▶ _TASK PROMPT_
Print the records below exactly, from the line containing "452x267 pixels." down to the line containing "Given: Click the Badunit header cell", both lines included, and omit every picture.

■ ■ ■

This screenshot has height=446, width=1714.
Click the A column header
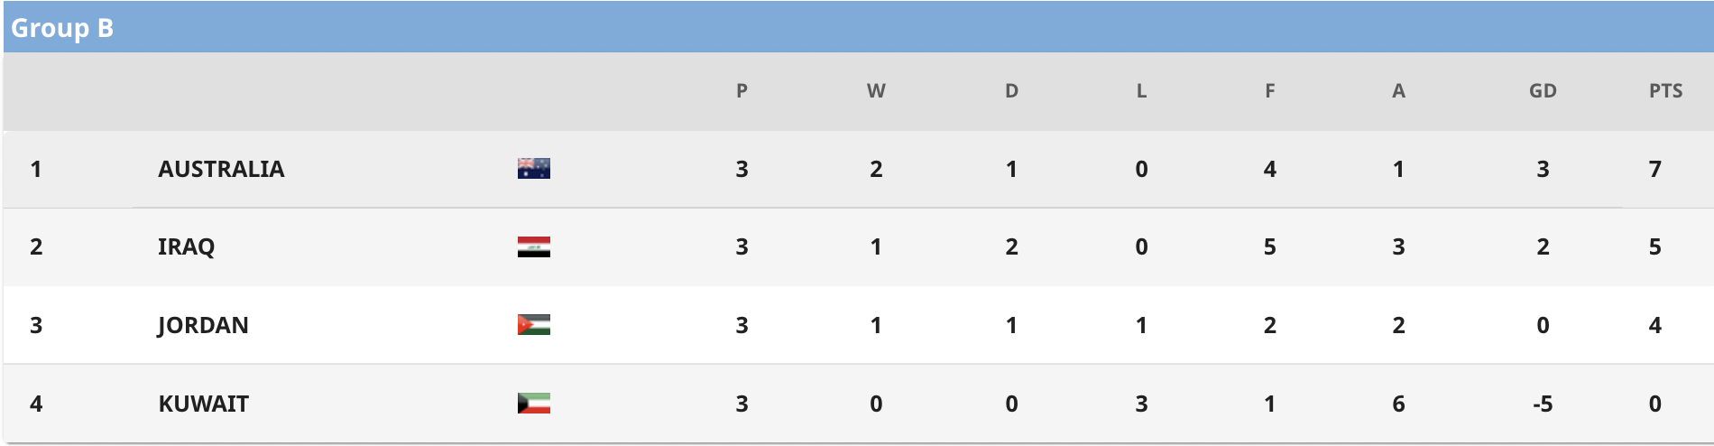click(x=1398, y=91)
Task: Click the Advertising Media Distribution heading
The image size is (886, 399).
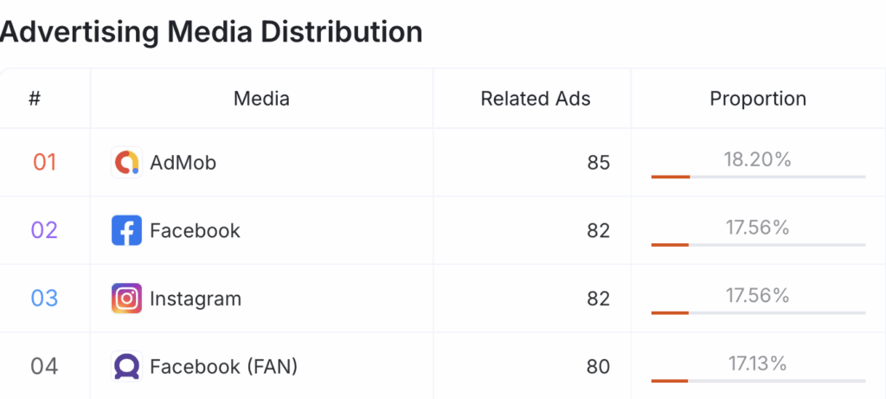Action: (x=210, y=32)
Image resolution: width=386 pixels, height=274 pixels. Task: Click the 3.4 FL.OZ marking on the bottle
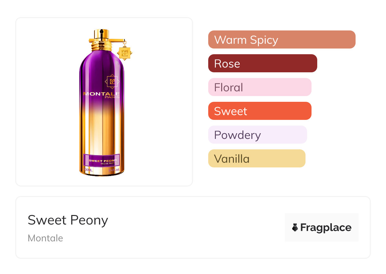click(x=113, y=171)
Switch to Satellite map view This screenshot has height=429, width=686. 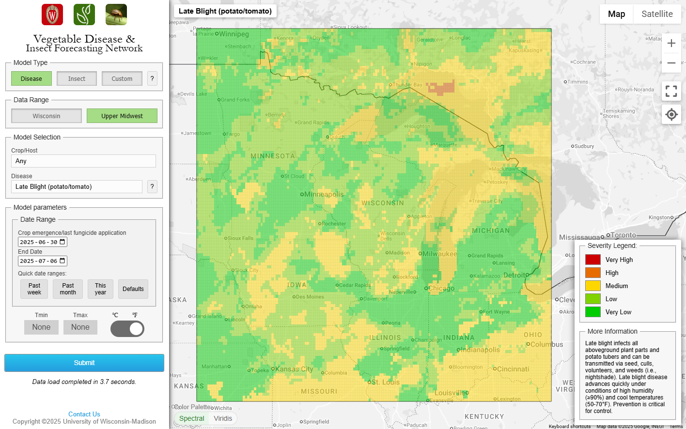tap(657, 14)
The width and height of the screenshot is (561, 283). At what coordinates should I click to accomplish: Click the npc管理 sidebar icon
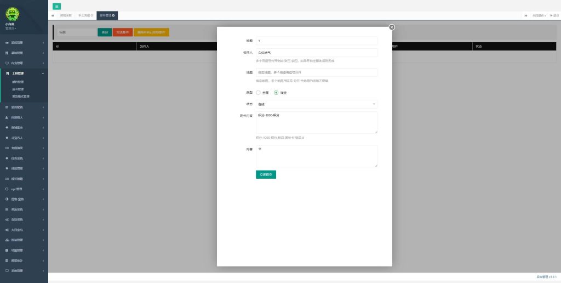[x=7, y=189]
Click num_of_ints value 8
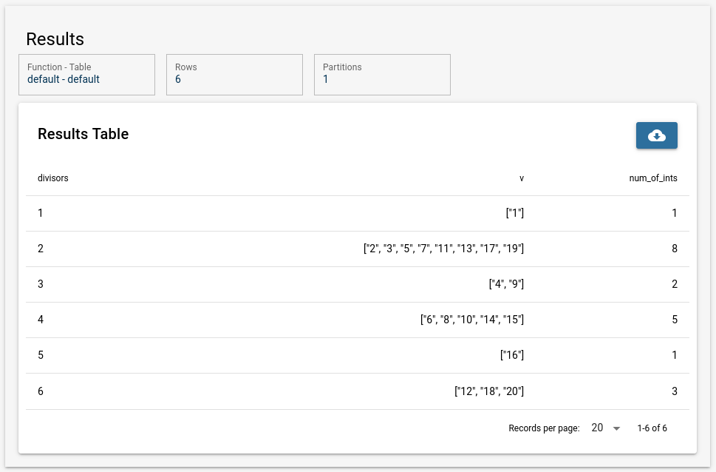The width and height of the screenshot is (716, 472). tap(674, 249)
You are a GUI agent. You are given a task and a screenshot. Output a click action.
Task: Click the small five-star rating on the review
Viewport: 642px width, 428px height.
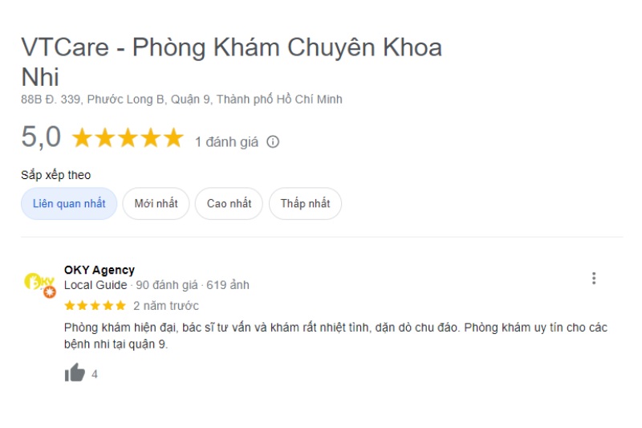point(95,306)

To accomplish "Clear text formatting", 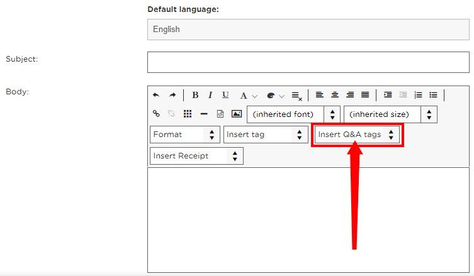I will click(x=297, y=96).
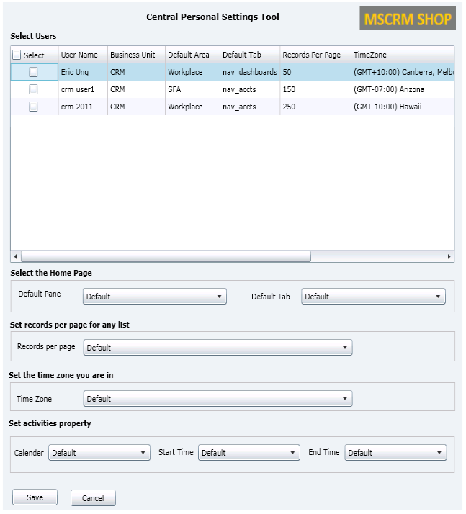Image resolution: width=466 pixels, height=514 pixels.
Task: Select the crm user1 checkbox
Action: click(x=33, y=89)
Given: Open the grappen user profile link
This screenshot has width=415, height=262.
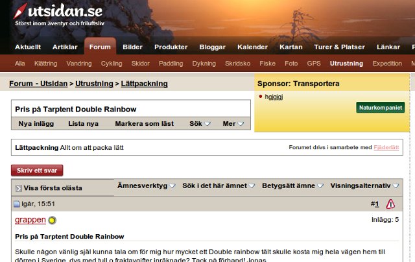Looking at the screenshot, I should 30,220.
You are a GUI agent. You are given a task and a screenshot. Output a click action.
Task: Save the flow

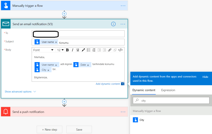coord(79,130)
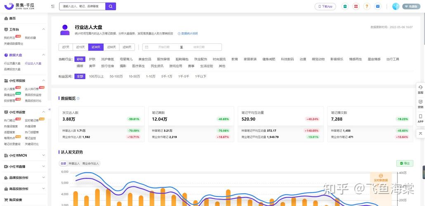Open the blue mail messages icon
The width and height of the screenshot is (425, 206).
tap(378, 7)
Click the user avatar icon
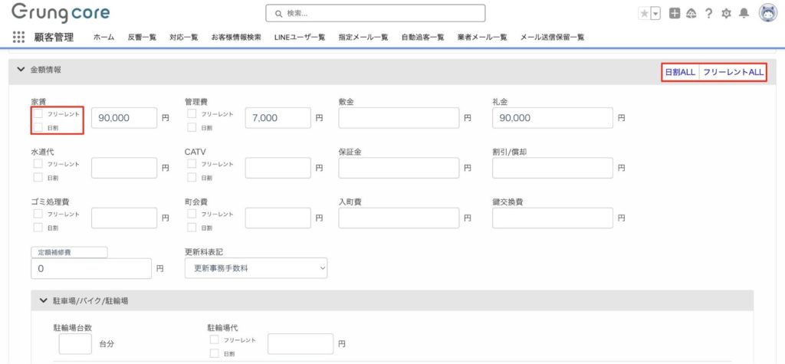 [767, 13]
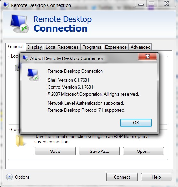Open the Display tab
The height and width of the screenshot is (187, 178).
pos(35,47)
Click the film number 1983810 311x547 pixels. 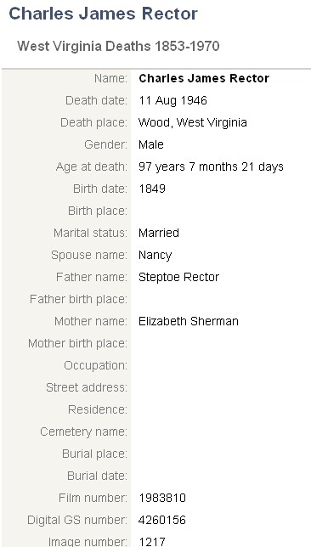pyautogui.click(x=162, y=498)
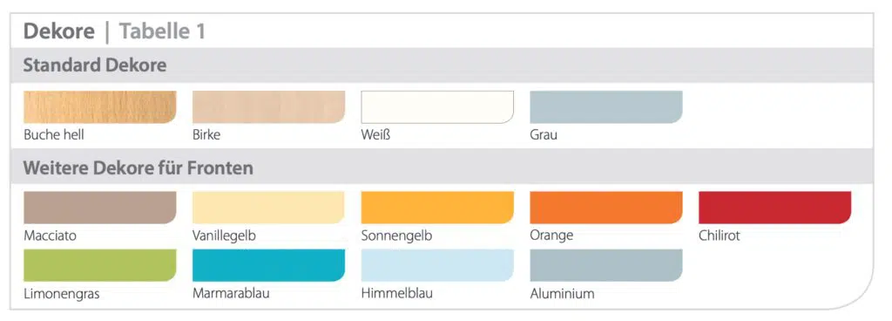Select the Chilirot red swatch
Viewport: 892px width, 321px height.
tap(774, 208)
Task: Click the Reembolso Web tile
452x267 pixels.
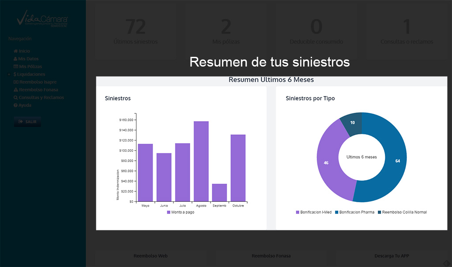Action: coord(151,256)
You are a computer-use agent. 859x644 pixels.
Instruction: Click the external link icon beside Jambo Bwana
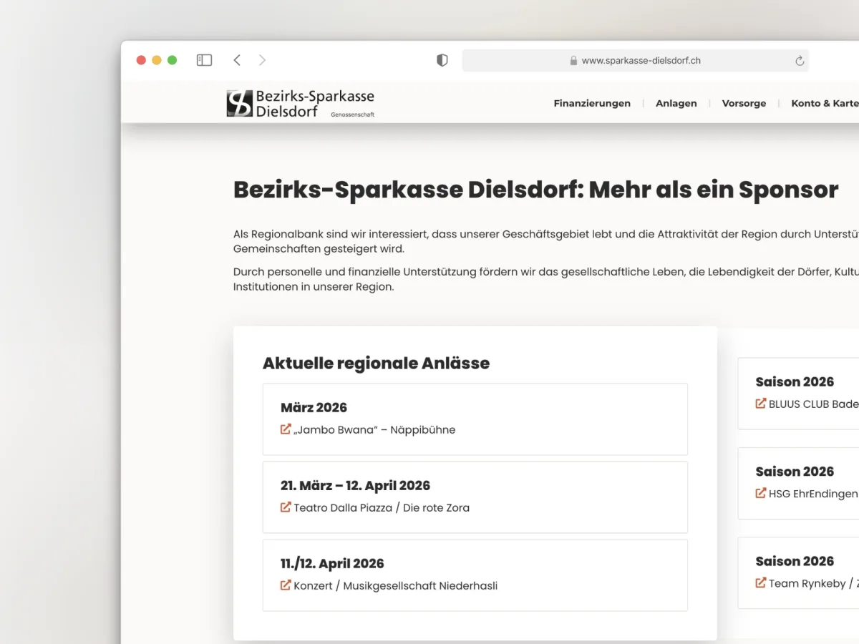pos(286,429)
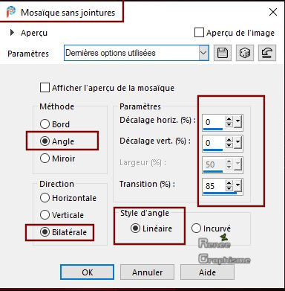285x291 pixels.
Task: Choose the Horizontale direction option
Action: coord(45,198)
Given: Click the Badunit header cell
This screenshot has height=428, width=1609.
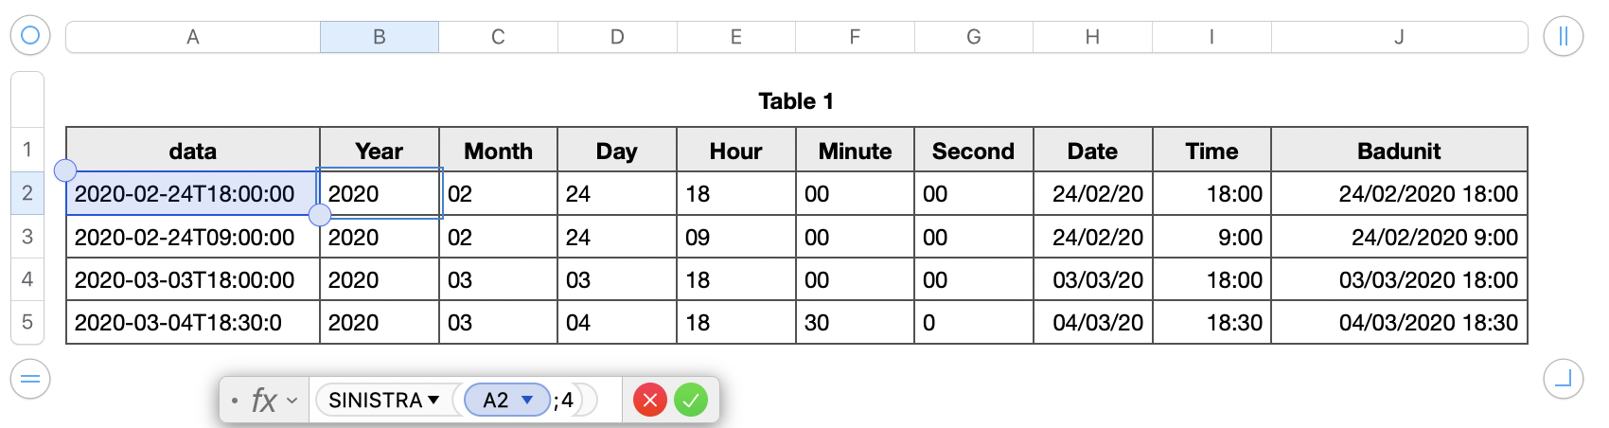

■ ■ ■

▶ _EXPECTED ANSWER_
452x267 pixels.
Action: coord(151,256)
You are a computer-use agent. 859x644 pixels.
Instruction: Click the external link icon beside Jambo Bwana
pos(286,429)
285x291 pixels.
Task: Choose the Horizontale direction option
Action: coord(45,198)
Given: Click the Badunit header cell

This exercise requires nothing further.